> _Word and item position data_:
──────────

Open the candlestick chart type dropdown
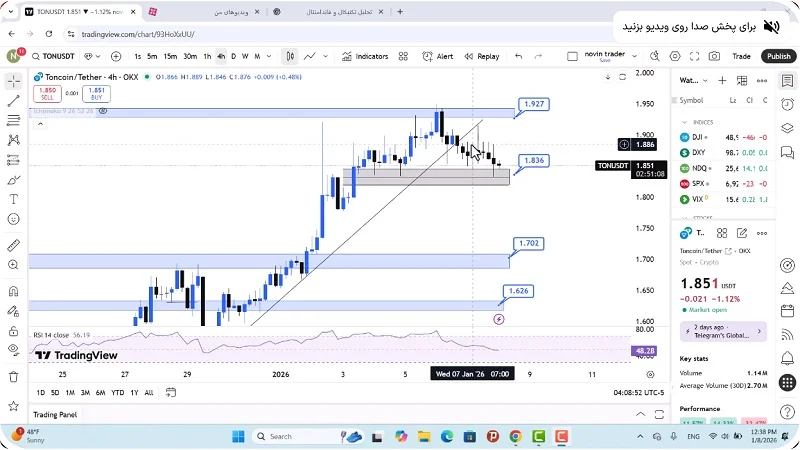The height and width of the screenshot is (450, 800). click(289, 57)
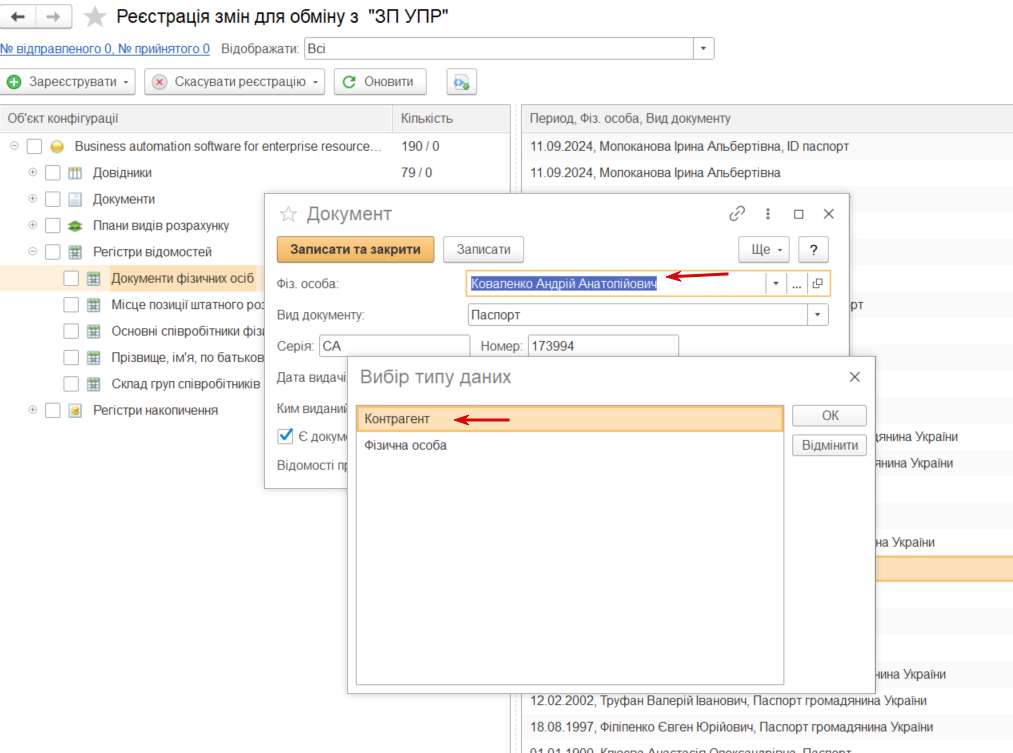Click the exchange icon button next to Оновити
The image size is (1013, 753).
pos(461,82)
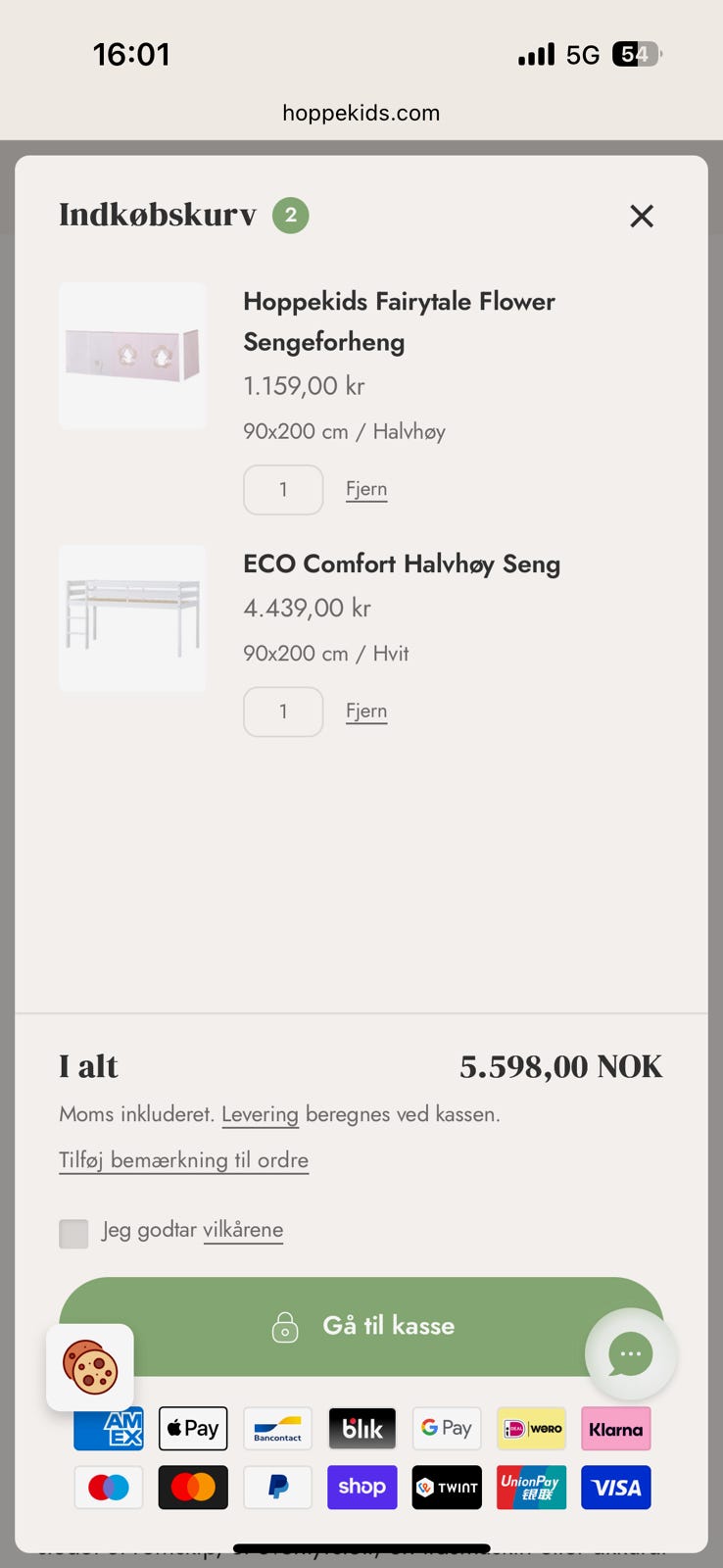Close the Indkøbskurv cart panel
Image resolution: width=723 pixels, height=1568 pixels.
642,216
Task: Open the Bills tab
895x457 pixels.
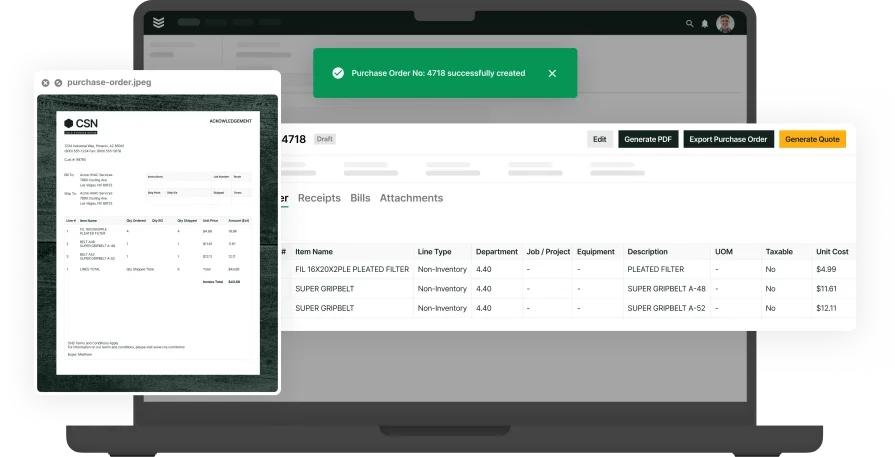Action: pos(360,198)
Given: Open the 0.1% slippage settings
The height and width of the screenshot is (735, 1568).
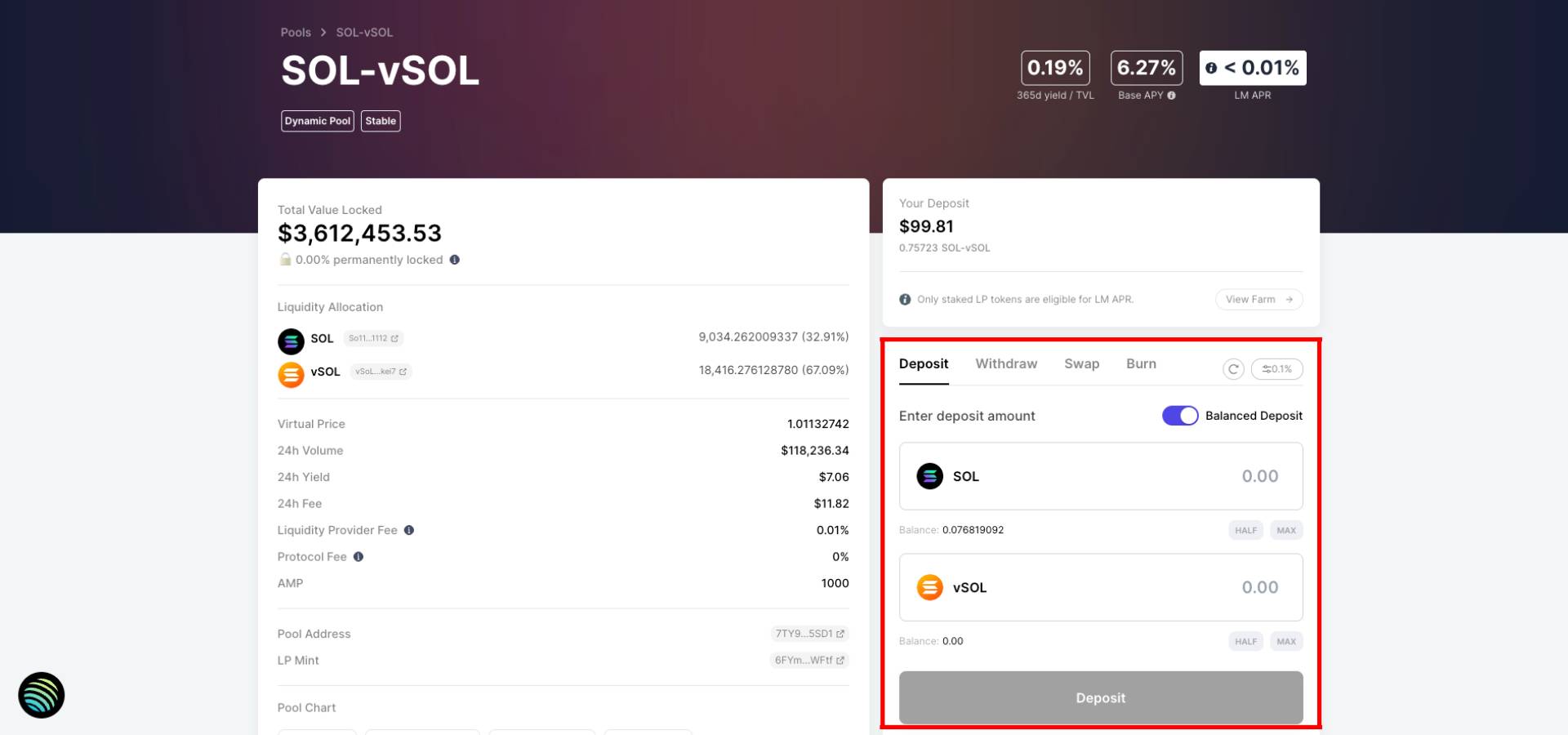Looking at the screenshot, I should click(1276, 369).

──────────

> _WHAT IS ASKED_: Write out all of the items above line for line, with every word and number kept as it appears, but leave the pictures out of your answer.

> _EXERCISE RESULT_:
Open the candlestick chart type dropdown
The height and width of the screenshot is (450, 800). click(289, 57)
Click the exchange icon button next to Оновити
The image size is (1013, 753).
pos(461,82)
Close the Indkøbskurv cart panel
Image resolution: width=723 pixels, height=1568 pixels.
642,216
Task: Open the Bills tab
895x457 pixels.
Action: pos(360,198)
Given: Open the 0.1% slippage settings
The height and width of the screenshot is (735, 1568).
Looking at the screenshot, I should click(1276, 369).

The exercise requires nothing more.